- _GOAL OF THE EXERCISE_:
Begin at the line containing "Click the 2071.93 price label on axis" and retype each line through the end of the records exactly. Include nothing else and no pictures.

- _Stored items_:
*** Begin section ***

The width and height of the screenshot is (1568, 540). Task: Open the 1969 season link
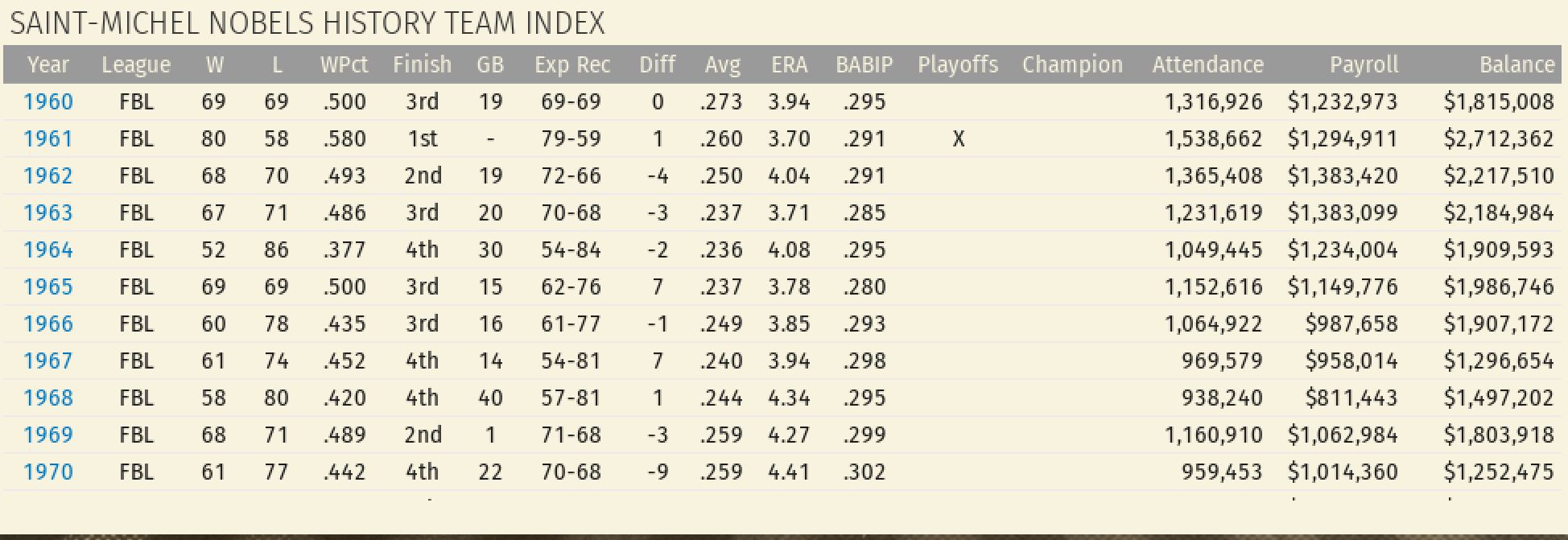click(x=48, y=435)
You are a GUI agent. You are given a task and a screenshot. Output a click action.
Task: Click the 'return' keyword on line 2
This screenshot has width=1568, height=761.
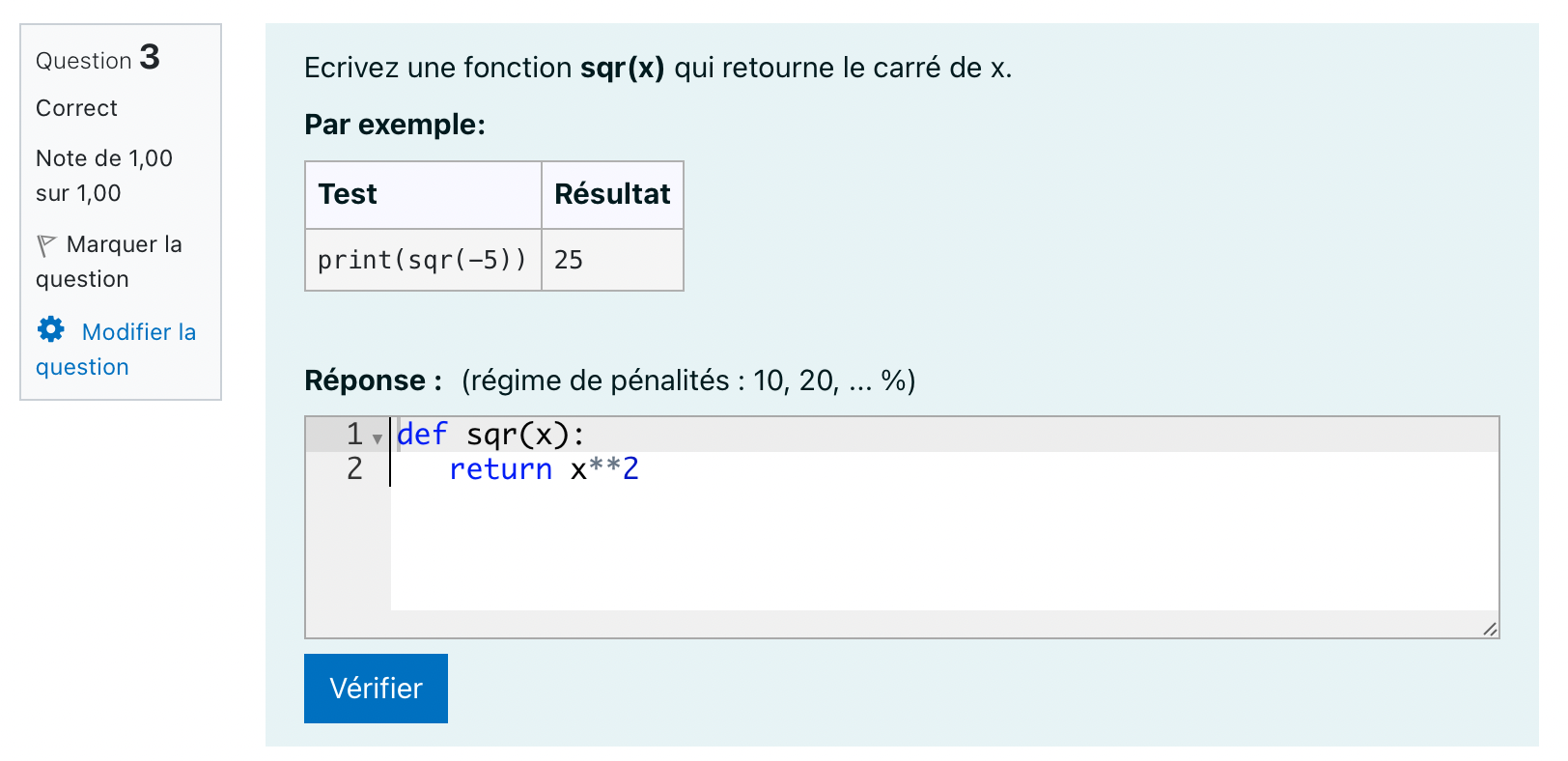pos(500,468)
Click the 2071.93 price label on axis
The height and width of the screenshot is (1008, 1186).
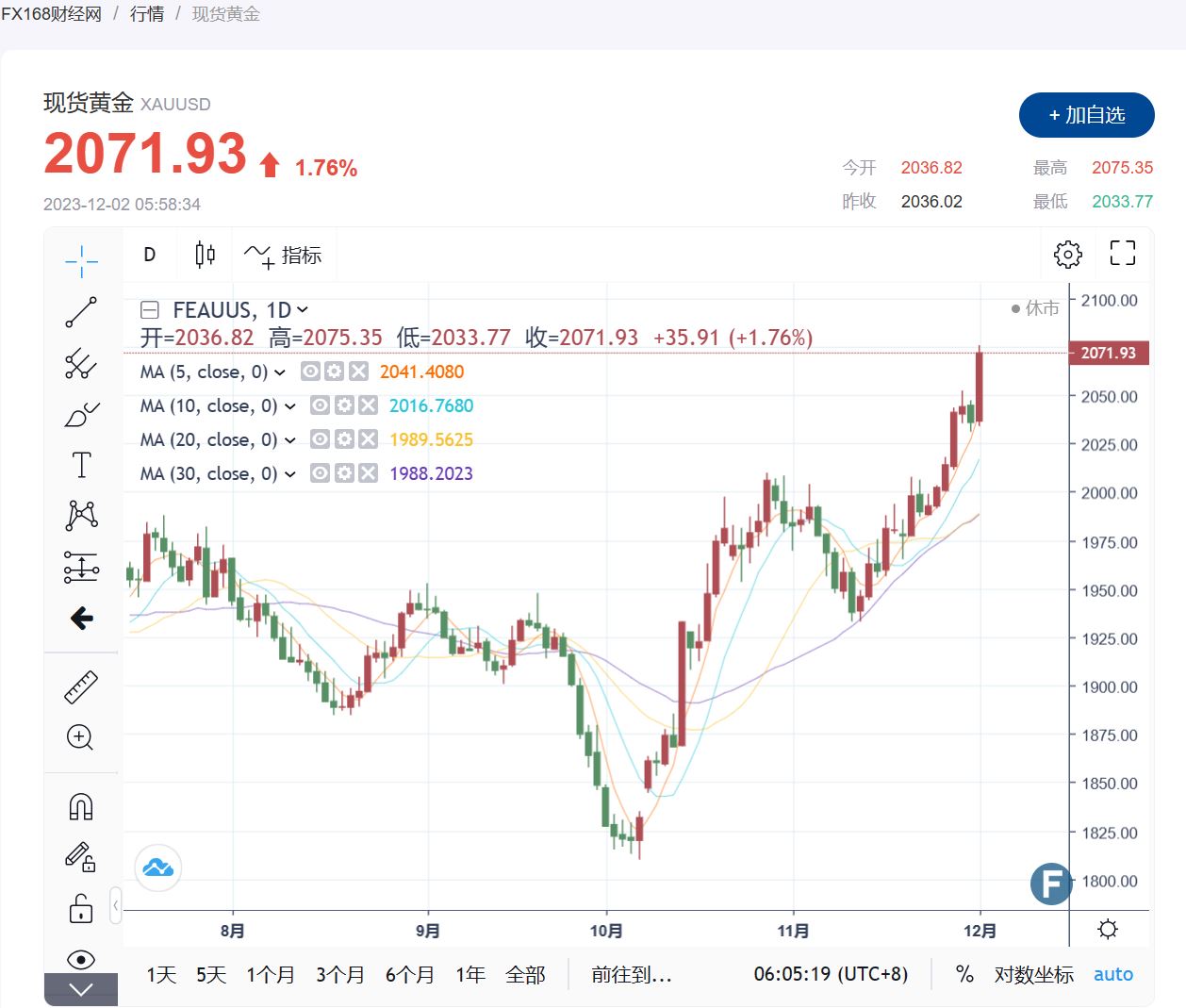pos(1108,353)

*** End section ***

- _YOUR SOLUTION_:
Click the 2071.93 price label on axis
The height and width of the screenshot is (1008, 1186).
pos(1108,353)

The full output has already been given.